Hmm. That's odd. I see `AsRef<Path>` generic parameters fairly often. I feel like `AsRef<OsStr>` is also around, but I've seen that less often. Is &Path and &OsStr better here perhaps (though I feel like String and str usages might need caller-side help then)?

Note similarity between Rust references and reader-writer locks

Posted Mar 14, 2025 13:51 UTC (Fri) by farnz (subscriber, #17727) [Link] (2 responses)

Path, OsStr and str "cheat" by manually implementing AsRef for the reflexive case. The problem is that trait coherence prevents you having impl<T: ?Sized> AsRef<T> for T, but instead requires the crate that defines T to add the trivial implementation manually.

If that crate fails to do so, then the orphan rules mean that you can't add it yourself. This means that, unless the type has "cheated" with a trivial manual implementation, you can't use an &T where a function asks for an AsRef<T>. Fortunately, there is impl<T> AsRef<[T]> for [T], so this restriction only applies to converting &T to AsRef<T>, not &[T] to AsRef<[T]>.

Note similarity between Rust references and reader-writer locks

Posted Mar 14, 2025 14:09 UTC (Fri) by intelfx (subscriber, #130118) [Link] (1 responses)

Is there any desire to relax the trait coherence rules enough for such a blanket impl to become possible?

Note similarity between Rust references and reader-writer locks

Posted Mar 14, 2025 14:30 UTC (Fri) by farnz (subscriber, #17727) [Link]

That's a question better asked on internals.rust-lang.org. My understanding, as an outsider, is that permitting this blanket implementation in parallel to impl<T: AsRef<U> + ?Sized, U: ?Size> AsRef<U> for &T runs into the same set of soundness problems as other forms of specialization.

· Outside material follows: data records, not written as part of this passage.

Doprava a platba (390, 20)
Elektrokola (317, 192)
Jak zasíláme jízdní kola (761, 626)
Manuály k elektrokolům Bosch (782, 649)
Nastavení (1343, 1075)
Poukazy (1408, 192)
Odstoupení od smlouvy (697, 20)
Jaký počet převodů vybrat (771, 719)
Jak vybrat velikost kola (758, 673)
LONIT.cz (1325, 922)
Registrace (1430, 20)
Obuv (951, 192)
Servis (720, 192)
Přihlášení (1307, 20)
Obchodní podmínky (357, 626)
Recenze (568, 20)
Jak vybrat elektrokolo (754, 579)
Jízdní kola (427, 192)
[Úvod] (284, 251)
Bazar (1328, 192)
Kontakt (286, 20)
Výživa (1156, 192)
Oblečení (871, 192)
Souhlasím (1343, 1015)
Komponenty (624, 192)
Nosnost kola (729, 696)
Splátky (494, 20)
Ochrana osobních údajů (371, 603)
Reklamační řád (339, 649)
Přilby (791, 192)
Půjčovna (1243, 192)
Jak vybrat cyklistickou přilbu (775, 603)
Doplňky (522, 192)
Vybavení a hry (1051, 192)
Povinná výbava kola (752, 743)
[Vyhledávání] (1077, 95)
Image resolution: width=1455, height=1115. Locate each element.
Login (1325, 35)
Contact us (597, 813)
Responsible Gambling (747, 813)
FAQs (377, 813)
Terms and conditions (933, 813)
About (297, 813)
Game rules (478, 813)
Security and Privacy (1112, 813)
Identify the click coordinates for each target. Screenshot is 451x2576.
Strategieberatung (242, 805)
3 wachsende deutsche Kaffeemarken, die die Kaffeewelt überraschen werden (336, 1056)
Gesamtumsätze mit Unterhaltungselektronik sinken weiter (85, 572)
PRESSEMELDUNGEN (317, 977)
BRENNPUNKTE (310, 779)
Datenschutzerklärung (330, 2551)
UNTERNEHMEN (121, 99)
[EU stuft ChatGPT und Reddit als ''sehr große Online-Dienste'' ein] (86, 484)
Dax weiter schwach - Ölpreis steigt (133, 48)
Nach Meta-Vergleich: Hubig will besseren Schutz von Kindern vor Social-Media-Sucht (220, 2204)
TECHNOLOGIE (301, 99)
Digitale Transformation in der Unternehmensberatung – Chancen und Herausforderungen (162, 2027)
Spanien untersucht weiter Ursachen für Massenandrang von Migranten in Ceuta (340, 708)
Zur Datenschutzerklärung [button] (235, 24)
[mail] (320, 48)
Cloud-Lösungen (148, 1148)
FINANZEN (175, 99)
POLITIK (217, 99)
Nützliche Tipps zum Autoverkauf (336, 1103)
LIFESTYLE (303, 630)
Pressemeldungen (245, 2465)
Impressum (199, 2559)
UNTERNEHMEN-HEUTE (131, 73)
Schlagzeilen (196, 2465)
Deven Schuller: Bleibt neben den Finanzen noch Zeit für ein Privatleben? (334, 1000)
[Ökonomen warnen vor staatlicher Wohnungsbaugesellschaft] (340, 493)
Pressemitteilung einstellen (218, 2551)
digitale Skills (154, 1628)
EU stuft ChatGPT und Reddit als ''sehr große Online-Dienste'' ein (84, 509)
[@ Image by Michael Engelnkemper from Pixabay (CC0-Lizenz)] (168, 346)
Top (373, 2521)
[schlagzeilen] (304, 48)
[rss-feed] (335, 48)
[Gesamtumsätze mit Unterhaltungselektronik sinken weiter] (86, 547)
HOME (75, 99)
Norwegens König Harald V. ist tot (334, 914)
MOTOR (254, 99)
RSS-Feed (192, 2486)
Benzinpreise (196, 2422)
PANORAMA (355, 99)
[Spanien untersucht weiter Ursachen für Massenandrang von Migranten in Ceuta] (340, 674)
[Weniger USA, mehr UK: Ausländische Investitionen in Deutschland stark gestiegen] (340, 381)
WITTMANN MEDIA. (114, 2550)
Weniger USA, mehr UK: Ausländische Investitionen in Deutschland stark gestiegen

If the issues around specialization can be resolved, then that would provide a path to permitting such a blanket imp for AsRef. But that's a big if, since there's a requirement to avoid permitting specialization based on lifetime annotations (mostly because lifetime annotations are supposed to be erased after type checking is complete, but also because there's no way in Rust to represent the statement "lifetimes 'a and 'b are exactly the same"; the closest you can get is "'a is at least as long as 'b and 'b is at least as long as 'a", which is not quite the same in terms of the logic used for type and borrow checking).